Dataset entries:
*****

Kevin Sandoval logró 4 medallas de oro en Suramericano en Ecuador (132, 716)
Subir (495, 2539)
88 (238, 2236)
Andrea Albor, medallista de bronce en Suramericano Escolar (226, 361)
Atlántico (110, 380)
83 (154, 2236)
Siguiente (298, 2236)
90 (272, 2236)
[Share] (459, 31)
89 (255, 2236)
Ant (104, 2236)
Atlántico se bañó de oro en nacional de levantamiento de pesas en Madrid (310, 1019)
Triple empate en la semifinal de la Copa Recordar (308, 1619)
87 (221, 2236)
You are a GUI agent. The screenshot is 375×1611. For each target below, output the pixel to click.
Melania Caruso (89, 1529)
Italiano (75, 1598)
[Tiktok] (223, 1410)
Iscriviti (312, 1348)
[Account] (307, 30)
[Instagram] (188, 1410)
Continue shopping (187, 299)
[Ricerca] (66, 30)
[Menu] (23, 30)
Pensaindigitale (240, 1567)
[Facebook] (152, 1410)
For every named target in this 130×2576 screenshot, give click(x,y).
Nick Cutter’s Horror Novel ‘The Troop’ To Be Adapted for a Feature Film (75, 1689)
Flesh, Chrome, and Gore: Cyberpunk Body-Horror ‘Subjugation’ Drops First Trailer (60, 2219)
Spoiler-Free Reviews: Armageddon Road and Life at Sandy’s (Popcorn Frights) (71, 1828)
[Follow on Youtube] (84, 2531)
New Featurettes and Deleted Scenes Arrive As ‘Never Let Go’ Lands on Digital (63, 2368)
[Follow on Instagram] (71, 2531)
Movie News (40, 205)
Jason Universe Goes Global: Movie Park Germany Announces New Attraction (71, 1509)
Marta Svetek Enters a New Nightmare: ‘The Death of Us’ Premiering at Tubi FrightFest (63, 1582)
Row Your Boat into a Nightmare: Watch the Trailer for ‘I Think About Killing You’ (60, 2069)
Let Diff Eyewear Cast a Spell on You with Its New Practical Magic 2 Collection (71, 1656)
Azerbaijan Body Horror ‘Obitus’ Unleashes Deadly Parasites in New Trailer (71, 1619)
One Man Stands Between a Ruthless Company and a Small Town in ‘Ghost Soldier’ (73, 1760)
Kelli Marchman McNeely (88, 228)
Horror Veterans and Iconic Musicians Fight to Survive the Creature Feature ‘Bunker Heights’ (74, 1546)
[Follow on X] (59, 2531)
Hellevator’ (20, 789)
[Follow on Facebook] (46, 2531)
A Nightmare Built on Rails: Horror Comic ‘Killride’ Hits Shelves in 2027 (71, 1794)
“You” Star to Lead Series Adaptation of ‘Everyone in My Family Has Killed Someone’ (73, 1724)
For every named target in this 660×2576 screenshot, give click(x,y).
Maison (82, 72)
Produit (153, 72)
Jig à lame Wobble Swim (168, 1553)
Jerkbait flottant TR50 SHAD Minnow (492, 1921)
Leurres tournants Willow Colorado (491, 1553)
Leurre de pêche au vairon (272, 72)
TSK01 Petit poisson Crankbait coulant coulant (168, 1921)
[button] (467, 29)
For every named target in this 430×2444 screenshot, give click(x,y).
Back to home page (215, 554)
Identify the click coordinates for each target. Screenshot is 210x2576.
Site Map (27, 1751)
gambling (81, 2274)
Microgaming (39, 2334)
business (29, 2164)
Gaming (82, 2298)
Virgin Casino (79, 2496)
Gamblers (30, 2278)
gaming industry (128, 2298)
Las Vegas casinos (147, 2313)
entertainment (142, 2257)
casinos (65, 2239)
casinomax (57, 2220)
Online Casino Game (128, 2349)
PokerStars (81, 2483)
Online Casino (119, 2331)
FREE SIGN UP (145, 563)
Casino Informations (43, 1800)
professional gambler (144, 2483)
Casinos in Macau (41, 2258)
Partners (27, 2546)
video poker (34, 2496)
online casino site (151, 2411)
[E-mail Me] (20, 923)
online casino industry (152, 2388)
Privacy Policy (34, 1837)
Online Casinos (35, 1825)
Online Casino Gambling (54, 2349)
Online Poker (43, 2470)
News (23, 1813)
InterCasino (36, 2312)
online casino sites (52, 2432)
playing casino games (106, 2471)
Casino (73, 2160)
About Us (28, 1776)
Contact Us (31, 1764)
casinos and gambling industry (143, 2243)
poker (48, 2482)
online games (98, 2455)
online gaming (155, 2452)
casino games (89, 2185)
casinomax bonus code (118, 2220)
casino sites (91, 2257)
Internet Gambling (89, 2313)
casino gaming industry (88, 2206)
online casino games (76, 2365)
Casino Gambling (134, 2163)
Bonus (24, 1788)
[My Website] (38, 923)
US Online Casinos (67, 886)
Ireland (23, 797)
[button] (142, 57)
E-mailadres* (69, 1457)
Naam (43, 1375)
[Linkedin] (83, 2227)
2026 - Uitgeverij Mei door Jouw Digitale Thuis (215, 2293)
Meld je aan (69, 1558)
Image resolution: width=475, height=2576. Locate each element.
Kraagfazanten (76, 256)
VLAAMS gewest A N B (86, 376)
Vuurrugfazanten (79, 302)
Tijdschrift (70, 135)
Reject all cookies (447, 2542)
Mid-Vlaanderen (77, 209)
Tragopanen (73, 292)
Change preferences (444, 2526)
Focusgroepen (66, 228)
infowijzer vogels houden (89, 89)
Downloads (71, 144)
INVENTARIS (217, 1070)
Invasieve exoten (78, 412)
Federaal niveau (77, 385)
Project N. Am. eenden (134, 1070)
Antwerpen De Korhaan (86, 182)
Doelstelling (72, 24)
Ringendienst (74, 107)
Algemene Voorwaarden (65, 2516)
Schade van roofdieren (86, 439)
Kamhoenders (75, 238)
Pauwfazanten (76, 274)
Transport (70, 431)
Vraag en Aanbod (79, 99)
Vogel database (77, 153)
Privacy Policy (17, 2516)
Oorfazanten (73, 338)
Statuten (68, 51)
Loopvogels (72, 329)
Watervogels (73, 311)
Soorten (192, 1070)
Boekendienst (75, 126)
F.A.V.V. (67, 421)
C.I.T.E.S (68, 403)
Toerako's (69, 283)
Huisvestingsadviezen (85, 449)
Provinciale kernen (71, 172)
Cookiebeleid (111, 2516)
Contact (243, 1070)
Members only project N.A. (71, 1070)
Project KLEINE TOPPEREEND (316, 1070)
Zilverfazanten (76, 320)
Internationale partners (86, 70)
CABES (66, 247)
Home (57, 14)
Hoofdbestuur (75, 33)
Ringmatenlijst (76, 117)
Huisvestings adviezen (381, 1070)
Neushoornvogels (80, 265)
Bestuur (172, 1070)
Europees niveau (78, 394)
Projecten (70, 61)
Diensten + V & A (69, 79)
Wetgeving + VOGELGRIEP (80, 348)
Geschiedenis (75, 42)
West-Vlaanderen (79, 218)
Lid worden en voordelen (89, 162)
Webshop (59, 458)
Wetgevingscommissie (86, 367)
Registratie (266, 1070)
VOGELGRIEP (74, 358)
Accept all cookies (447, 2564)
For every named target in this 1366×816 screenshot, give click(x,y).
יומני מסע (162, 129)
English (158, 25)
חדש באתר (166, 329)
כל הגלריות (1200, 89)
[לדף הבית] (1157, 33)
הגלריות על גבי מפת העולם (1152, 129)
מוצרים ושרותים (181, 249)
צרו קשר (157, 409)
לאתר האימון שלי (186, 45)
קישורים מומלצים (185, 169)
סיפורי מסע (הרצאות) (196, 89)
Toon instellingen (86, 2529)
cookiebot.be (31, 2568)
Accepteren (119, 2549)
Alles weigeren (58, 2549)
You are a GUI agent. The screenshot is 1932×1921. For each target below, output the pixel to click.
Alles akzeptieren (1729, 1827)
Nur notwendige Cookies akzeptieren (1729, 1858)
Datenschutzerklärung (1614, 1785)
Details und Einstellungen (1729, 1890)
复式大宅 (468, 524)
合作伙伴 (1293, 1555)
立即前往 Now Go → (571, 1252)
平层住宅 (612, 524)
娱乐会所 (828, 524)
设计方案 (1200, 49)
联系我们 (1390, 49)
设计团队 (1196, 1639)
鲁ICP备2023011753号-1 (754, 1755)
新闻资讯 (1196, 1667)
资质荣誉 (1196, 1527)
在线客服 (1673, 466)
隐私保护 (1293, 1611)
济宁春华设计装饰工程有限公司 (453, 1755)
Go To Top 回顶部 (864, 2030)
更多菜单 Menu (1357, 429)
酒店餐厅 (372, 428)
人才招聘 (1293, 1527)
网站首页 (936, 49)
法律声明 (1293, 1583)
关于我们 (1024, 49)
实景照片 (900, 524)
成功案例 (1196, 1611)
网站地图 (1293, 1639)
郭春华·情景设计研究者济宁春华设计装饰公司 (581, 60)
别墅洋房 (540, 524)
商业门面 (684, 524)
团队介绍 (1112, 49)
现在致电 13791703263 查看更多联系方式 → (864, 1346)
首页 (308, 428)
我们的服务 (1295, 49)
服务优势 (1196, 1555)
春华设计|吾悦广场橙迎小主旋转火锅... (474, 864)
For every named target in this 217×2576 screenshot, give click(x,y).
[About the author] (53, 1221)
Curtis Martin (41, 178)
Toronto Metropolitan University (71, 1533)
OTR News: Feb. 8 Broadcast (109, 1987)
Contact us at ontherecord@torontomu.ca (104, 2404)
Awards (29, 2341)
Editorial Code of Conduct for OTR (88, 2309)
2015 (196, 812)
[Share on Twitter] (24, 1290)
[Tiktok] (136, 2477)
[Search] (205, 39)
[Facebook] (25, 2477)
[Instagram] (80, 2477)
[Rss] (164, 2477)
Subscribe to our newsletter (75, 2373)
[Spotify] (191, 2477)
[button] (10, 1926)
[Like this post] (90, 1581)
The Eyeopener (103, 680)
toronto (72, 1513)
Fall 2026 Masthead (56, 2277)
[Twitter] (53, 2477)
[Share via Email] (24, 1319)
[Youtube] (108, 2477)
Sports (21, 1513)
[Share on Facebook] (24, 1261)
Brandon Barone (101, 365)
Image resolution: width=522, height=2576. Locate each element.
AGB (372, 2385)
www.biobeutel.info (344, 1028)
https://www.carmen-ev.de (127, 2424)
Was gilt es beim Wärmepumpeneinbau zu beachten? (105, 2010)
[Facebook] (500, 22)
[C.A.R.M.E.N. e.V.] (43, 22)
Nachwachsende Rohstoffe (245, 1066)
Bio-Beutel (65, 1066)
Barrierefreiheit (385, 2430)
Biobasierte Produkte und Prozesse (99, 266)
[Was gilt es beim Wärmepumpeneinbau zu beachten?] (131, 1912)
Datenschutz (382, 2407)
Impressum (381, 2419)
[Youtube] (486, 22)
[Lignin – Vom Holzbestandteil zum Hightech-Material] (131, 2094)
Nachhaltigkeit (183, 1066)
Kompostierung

*****

_Work task_:
Please output exactly the lines between the one holding "[Menu] (23, 30)" and the one holding "Jason Universe Goes" in the records above, inclusive, and nothing more.

_Solved problem_:
[Menu] (23, 30)
Pensaindigitale (240, 1567)
[Facebook] (152, 1410)
For every named target in this 130×2576 screenshot, give click(x,y).
Nick Cutter’s Horror Novel ‘The Troop’ To Be Adapted for a Feature Film (75, 1689)
Flesh, Chrome, and Gore: Cyberpunk Body-Horror ‘Subjugation’ Drops First Trailer (60, 2219)
Spoiler-Free Reviews: Armageddon Road and Life at Sandy’s (Popcorn Frights) (71, 1828)
[Follow on Youtube] (84, 2531)
New Featurettes and Deleted Scenes Arrive As ‘Never Let Go’ Lands on Digital (63, 2368)
[Follow on Instagram] (71, 2531)
Movie News (40, 205)
Jason Universe Goes Global: Movie Park Germany Announces New Attraction (71, 1509)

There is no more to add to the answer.